* **ASSIGNED TASK**: Give back every line of the data, transcribed exactly.

[Start of section]

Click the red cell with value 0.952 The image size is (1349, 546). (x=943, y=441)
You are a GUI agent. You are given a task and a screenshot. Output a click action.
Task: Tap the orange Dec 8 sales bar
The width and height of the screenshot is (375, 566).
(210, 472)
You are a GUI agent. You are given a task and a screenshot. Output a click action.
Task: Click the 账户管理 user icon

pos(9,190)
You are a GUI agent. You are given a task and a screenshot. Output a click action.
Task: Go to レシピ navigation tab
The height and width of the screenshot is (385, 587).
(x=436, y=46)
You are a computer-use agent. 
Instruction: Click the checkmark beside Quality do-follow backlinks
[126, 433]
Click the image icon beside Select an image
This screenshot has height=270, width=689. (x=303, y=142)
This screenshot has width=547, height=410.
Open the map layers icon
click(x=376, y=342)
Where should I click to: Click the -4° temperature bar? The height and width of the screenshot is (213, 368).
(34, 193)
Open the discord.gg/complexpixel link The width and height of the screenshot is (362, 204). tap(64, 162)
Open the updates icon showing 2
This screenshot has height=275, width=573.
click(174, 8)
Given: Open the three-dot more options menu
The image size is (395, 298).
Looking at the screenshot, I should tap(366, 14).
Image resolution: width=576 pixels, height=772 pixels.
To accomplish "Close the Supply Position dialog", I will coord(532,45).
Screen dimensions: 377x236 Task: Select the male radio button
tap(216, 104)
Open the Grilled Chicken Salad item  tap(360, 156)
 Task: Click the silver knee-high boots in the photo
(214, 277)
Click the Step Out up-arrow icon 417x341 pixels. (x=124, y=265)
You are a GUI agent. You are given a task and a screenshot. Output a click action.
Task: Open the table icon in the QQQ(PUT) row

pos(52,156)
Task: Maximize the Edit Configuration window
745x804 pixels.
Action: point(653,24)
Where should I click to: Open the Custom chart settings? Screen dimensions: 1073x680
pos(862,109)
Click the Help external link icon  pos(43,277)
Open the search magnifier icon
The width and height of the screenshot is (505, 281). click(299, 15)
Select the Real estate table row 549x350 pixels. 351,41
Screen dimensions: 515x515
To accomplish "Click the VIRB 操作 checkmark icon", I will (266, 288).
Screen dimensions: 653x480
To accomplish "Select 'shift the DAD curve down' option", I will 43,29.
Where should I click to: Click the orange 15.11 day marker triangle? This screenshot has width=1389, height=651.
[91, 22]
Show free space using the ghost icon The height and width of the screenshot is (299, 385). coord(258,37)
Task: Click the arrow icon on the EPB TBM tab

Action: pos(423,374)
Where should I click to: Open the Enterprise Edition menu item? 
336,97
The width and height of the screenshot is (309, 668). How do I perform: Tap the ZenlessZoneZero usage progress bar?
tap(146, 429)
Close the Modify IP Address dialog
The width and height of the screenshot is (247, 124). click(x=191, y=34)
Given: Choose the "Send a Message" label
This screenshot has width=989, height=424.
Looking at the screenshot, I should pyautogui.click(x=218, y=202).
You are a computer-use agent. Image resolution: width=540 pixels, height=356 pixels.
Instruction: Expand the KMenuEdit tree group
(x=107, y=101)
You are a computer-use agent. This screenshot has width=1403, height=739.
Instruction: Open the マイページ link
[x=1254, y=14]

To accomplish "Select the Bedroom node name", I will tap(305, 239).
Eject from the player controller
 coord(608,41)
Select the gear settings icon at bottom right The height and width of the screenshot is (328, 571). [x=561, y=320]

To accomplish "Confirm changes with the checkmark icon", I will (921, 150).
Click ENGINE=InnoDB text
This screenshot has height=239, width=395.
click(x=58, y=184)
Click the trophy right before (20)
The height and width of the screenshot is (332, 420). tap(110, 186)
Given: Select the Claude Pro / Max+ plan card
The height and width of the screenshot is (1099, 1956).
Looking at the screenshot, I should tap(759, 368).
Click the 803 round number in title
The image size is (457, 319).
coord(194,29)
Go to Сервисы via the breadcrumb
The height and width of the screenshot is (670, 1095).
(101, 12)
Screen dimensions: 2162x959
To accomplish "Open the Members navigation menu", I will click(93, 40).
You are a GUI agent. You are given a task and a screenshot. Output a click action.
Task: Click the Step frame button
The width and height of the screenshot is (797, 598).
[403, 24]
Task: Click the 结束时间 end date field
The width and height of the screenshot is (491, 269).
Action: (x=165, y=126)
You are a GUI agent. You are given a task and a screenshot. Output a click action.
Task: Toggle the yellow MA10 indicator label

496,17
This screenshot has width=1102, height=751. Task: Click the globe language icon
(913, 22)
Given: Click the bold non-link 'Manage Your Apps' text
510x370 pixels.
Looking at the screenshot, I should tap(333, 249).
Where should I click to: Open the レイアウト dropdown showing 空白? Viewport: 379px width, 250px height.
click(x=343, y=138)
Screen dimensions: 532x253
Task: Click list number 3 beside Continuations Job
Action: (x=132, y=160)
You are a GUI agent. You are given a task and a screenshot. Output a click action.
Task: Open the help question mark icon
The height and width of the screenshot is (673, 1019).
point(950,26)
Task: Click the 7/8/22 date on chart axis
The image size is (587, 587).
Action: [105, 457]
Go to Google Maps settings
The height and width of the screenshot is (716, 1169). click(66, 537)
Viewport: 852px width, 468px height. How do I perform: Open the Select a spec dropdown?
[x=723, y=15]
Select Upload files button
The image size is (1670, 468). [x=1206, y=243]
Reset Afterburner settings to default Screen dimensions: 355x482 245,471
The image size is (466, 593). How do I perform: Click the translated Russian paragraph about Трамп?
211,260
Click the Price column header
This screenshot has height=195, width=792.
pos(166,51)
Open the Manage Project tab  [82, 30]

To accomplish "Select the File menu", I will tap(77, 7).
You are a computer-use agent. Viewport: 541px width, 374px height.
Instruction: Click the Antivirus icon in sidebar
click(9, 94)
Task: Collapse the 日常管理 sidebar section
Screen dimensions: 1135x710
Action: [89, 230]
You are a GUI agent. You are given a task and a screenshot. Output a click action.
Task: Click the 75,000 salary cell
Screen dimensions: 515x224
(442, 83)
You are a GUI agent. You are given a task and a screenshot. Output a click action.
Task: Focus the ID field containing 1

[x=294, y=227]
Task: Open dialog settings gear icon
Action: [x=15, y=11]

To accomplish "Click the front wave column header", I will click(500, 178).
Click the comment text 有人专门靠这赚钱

[End of section]

* **THE COMPLETED TASK**:
Click the red cell with value 0.952 The image size is (1349, 546). (x=943, y=441)
You are a GUI agent. You are given a task and a screenshot. Output a click action.
Task: Tap the orange Dec 8 sales bar
The width and height of the screenshot is (375, 566).
(210, 472)
You are a GUI agent. You are given a task and a screenshot. Output a click action.
Task: Click the 账户管理 user icon

pos(9,190)
You are a GUI agent. You are given a task and a screenshot. Output a click action.
Task: Go to レシピ navigation tab
The height and width of the screenshot is (385, 587).
(x=436, y=46)
You are a computer-use agent. 
Instruction: Click the checkmark beside Quality do-follow backlinks
[126, 433]
Click the image icon beside Select an image
This screenshot has height=270, width=689. (x=303, y=142)
This screenshot has width=547, height=410.
Open the map layers icon
click(x=376, y=342)
Where should I click to: Click the -4° temperature bar? The height and width of the screenshot is (213, 368).
(34, 193)
Open the discord.gg/complexpixel link The width and height of the screenshot is (362, 204). tap(64, 162)
Open the updates icon showing 2
This screenshot has height=275, width=573.
click(174, 8)
Given: Open the three-dot more options menu
The image size is (395, 298).
Looking at the screenshot, I should tap(366, 14).
Image resolution: width=576 pixels, height=772 pixels.
To accomplish "Close the Supply Position dialog", I will coord(532,45).
Screen dimensions: 377x236 Task: Select the male radio button
tap(216, 104)
Open the Grilled Chicken Salad item  tap(360, 156)
 Task: Click the silver knee-high boots in the photo
(214, 277)
Click the Step Out up-arrow icon 417x341 pixels. (x=124, y=265)
You are a GUI agent. You are given a task and a screenshot. Output a click action.
Task: Open the table icon in the QQQ(PUT) row

pos(52,156)
Task: Maximize the Edit Configuration window
745x804 pixels.
Action: point(653,24)
Where should I click to: Open the Custom chart settings? Screen dimensions: 1073x680
pos(862,109)
Click the Help external link icon  pos(43,277)
Open the search magnifier icon
The width and height of the screenshot is (505, 281). click(299, 15)
Select the Real estate table row 549x350 pixels. 351,41
Screen dimensions: 515x515
To accomplish "Click the VIRB 操作 checkmark icon", I will (266, 288).
Screen dimensions: 653x480
To accomplish "Select 'shift the DAD curve down' option", I will 43,29.
Where should I click to: Click the orange 15.11 day marker triangle? This screenshot has width=1389, height=651.
[91, 22]
Show free space using the ghost icon The height and width of the screenshot is (299, 385). coord(258,37)
Task: Click the arrow icon on the EPB TBM tab

Action: pos(423,374)
Where should I click to: Open the Enterprise Edition menu item? 
336,97
The width and height of the screenshot is (309, 668). How do I perform: Tap the ZenlessZoneZero usage progress bar?
tap(146, 429)
Close the Modify IP Address dialog
The width and height of the screenshot is (247, 124). click(x=191, y=34)
Given: Choose the "Send a Message" label
This screenshot has width=989, height=424.
Looking at the screenshot, I should pyautogui.click(x=218, y=202).
You are a computer-use agent. Image resolution: width=540 pixels, height=356 pixels.
Instruction: Expand the KMenuEdit tree group
(x=107, y=101)
You are a computer-use agent. This screenshot has width=1403, height=739.
Instruction: Open the マイページ link
[x=1254, y=14]

To accomplish "Select the Bedroom node name", I will tap(305, 239).
Eject from the player controller
 coord(608,41)
Select the gear settings icon at bottom right The height and width of the screenshot is (328, 571). [x=561, y=320]

To accomplish "Confirm changes with the checkmark icon", I will (921, 150).
Click ENGINE=InnoDB text
This screenshot has height=239, width=395.
click(x=58, y=184)
Click the trophy right before (20)
The height and width of the screenshot is (332, 420). tap(110, 186)
Given: Select the Claude Pro / Max+ plan card
The height and width of the screenshot is (1099, 1956).
Looking at the screenshot, I should tap(759, 368).
Click the 803 round number in title
The image size is (457, 319).
coord(194,29)
Go to Сервисы via the breadcrumb
The height and width of the screenshot is (670, 1095).
(101, 12)
Screen dimensions: 2162x959
To accomplish "Open the Members navigation menu", I will click(93, 40).
You are a GUI agent. You are given a task and a screenshot. Output a click action.
Task: Click the Step frame button
The width and height of the screenshot is (797, 598).
[403, 24]
Task: Click the 结束时间 end date field
The width and height of the screenshot is (491, 269).
Action: (x=165, y=126)
You are a GUI agent. You are given a task and a screenshot. Output a click action.
Task: Toggle the yellow MA10 indicator label

496,17
This screenshot has width=1102, height=751. Task: Click the globe language icon
(913, 22)
Given: Click the bold non-link 'Manage Your Apps' text
510x370 pixels.
Looking at the screenshot, I should tap(333, 249).
Where should I click to: Open the レイアウト dropdown showing 空白? Viewport: 379px width, 250px height.
click(x=343, y=138)
Screen dimensions: 532x253
Task: Click list number 3 beside Continuations Job
Action: (x=132, y=160)
You are a GUI agent. You are given a task and a screenshot. Output a click action.
Task: Open the help question mark icon
The height and width of the screenshot is (673, 1019).
point(950,26)
Task: Click the 7/8/22 date on chart axis
The image size is (587, 587).
Action: [105, 457]
Go to Google Maps settings
The height and width of the screenshot is (716, 1169). click(66, 537)
Viewport: 852px width, 468px height. How do I perform: Open the Select a spec dropdown?
[x=723, y=15]
Select Upload files button
The image size is (1670, 468). [x=1206, y=243]
Reset Afterburner settings to default Screen dimensions: 355x482 245,471
The image size is (466, 593). How do I perform: Click the translated Russian paragraph about Трамп?
211,260
Click the Price column header
This screenshot has height=195, width=792.
pos(166,51)
Open the Manage Project tab  [82, 30]

To accomplish "Select the File menu", I will tap(77, 7).
You are a computer-use agent. Viewport: 541px width, 374px height.
Instruction: Click the Antivirus icon in sidebar
click(9, 94)
Task: Collapse the 日常管理 sidebar section
Screen dimensions: 1135x710
Action: [89, 230]
You are a GUI agent. You are given a task and a screenshot. Output a click action.
Task: Click the 75,000 salary cell
Screen dimensions: 515x224
(442, 83)
You are a GUI agent. You are given a task and a screenshot. Output a click action.
Task: Focus the ID field containing 1

[x=294, y=227]
Task: Open dialog settings gear icon
Action: [x=15, y=11]

To accomplish "Click the front wave column header", I will click(500, 178).
Click the comment text 有人专门靠这赚钱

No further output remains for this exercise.